本文抜粋 »
台湾で富山の米菓直売 日の出屋製菓産業が初の海外店

台湾の商業施設にオープンした日の出屋製菓産業の店舗=台北市

 日の出屋製菓産業(南砺市田中・福光、川合声一社長)は、台湾の大型商業施設で初の海外店舗をオープンした。主力の「しろえびせんべい」をはじめ約30種類の商品を直送し、富山米を使った高品質の米菓を発信する。富山の観光名所や物産のPRコーナーを設け、県内への誘客にもつなげる。

 日の出屋製菓産業によると、日本の米菓メーカーが海外に直営店を出すのは初めて。台北市の中心部に1月にオープンした商業施設「微風(ブリーズ)南山アトレ」に今月、約100平方メートルの売り場を設けた。一帯は百貨店や高級ホテルが並ぶ台湾のファッションなどの発信地で、多くの集客が見込めると判断した。

 国内向けの商品をそのまま提供し、県産素材にこだわった米菓の魅力を伝える。海外に製造工場を構え、現地の材料を使った製品を販売している大手メーカーとの差別化を図る。

 販売だけではなく、富山の自然や文化の発信拠点としての機能も持つ。同社は近年、自社工場に外国人観光客を積極的に呼び込んでいる。昨年11月には工場併設の「ささら屋立山本店」(立山町沢端)をリニューアル。カフェスペースを拡充し、工場見学用の通路も改装した。

 台湾の店舗では工場の様子や商品の製法を映像で紹介している。

 人口減少で国内消費の落ち込みが見込まれる中、同社は海外展開に力を入れる。2月に海外事業の専門部署を新設。台湾のほか、香港やシンガポール、米国への輸出を本格的に始めた。今回オープンした台湾の店舗を拠点として、東南アジアの販路開拓をさらに加速させる考えだ。

データセット記録 »
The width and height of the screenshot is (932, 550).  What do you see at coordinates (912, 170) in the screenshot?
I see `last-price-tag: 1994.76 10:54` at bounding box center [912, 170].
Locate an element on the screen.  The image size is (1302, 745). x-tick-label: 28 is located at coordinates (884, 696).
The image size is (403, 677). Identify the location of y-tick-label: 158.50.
==
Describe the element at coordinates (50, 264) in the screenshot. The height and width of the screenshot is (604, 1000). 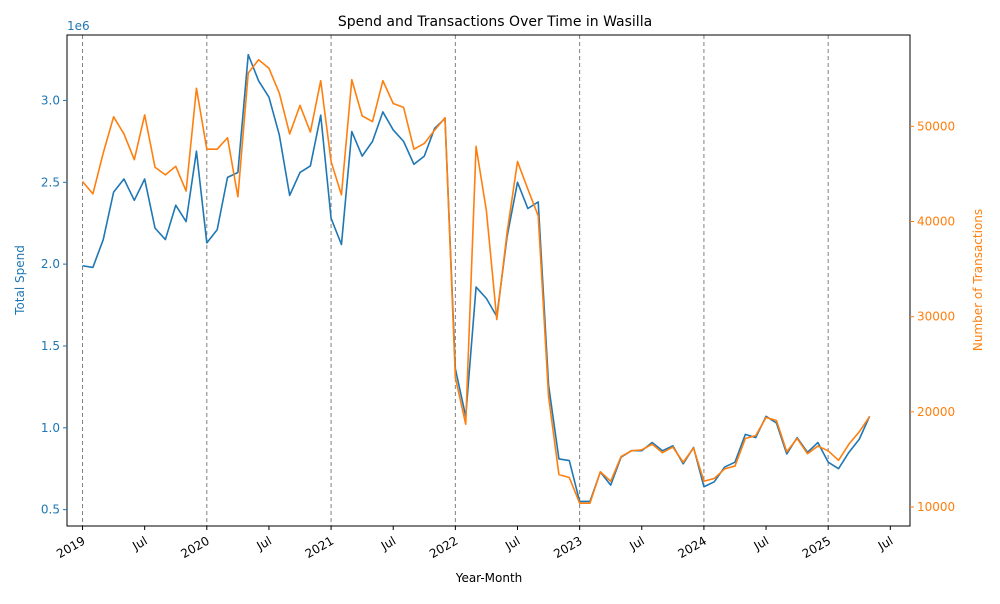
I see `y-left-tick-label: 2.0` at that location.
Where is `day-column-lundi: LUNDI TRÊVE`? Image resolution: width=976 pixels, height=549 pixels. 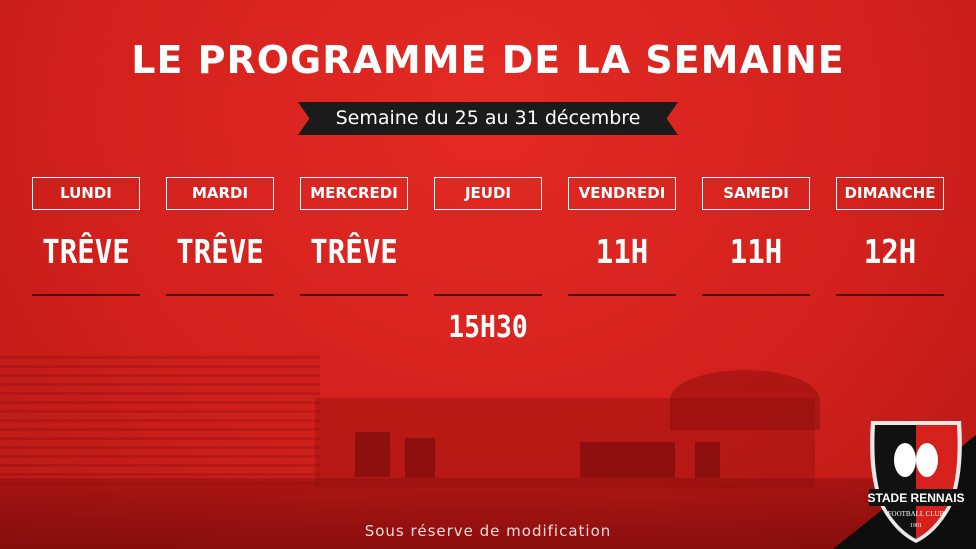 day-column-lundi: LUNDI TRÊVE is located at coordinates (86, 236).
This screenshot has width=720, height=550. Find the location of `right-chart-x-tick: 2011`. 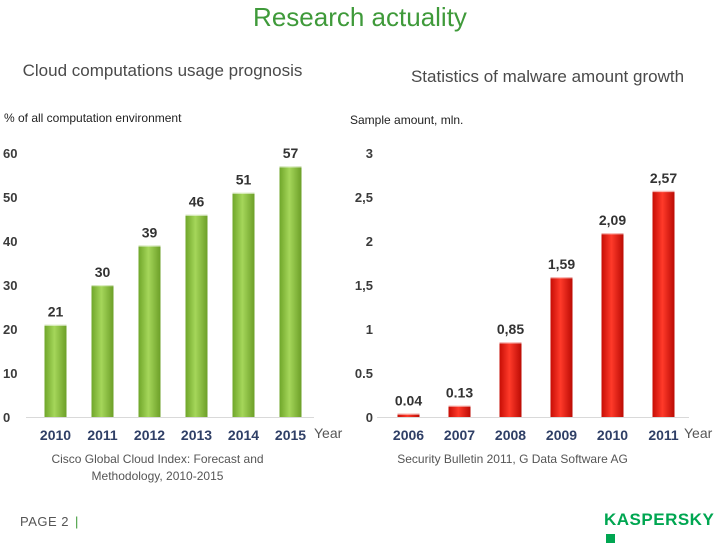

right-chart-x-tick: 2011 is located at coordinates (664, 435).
* * *
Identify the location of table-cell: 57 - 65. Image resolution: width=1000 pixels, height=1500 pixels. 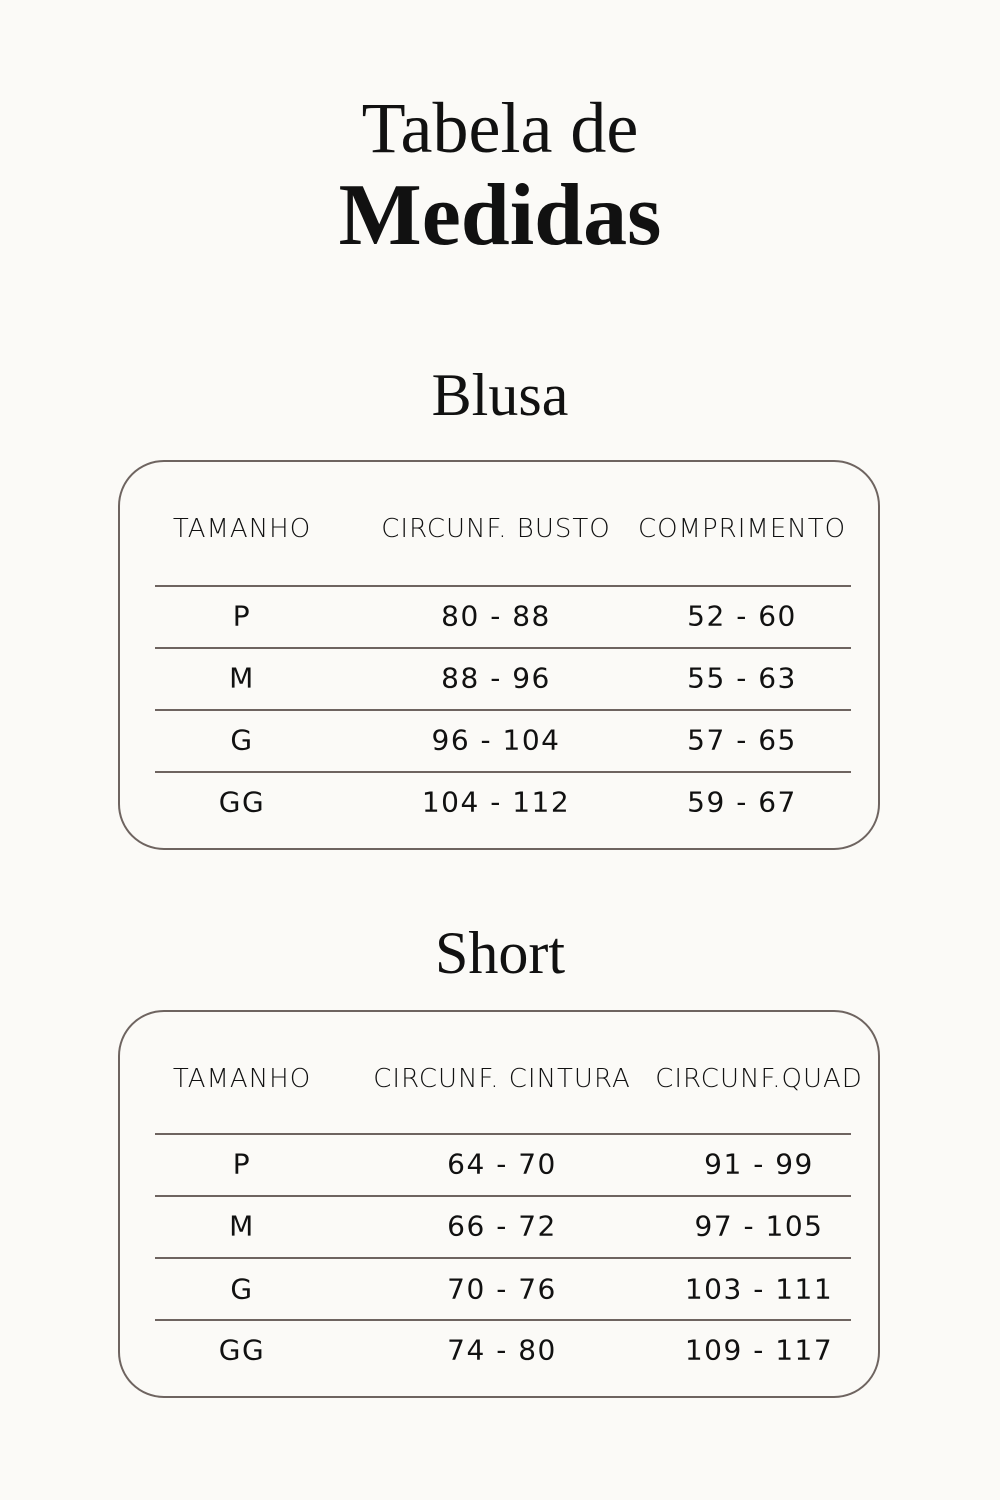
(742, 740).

作業内容 »
(a) 台湾出店の記事のうち「日の出屋製菓産業(南砺市田中」から「の集客が見込めると判断した。」まで（末尾を含む）を、「しろえびせんべい」を「富山米せんべい」に差し替えて書き直してください。
(b) 上の記録の行から、「label」という文字列を含むものをすべて選び出して書き写してください。

課題別解答 »
(a)
日の出屋製菓産業(南砺市田中・福光、川合声一社長)は、台湾の大型商業施設で初の海外店舗をオープンした。主力の「富山米せんべい」をはじめ約30種類の商品を直送し、富山米を使った高品質の米菓を発信する。富山の観光名所や物産のPRコーナーを設け、県内への誘客にもつなげる。

 日の出屋製菓産業によると、日本の米菓メーカーが海外に直営店を出すのは初めて。台北市の中心部に1月にオープンした商業施設「微風(ブリーズ)南山アトレ」に今月、約100平方メートルの売り場を設けた。一帯は百貨店や高級ホテルが並ぶ台湾のファッションなどの発信地で、多くの集客が見込めると判断した。

(b)
Locate an element on the screen.  The image size is (1302, 745). x-tick-label: 28 is located at coordinates (884, 696).
The image size is (403, 677). Identify the location of y-tick-label: 158.50.
I see `y-left-tick-label: 2.0` at that location.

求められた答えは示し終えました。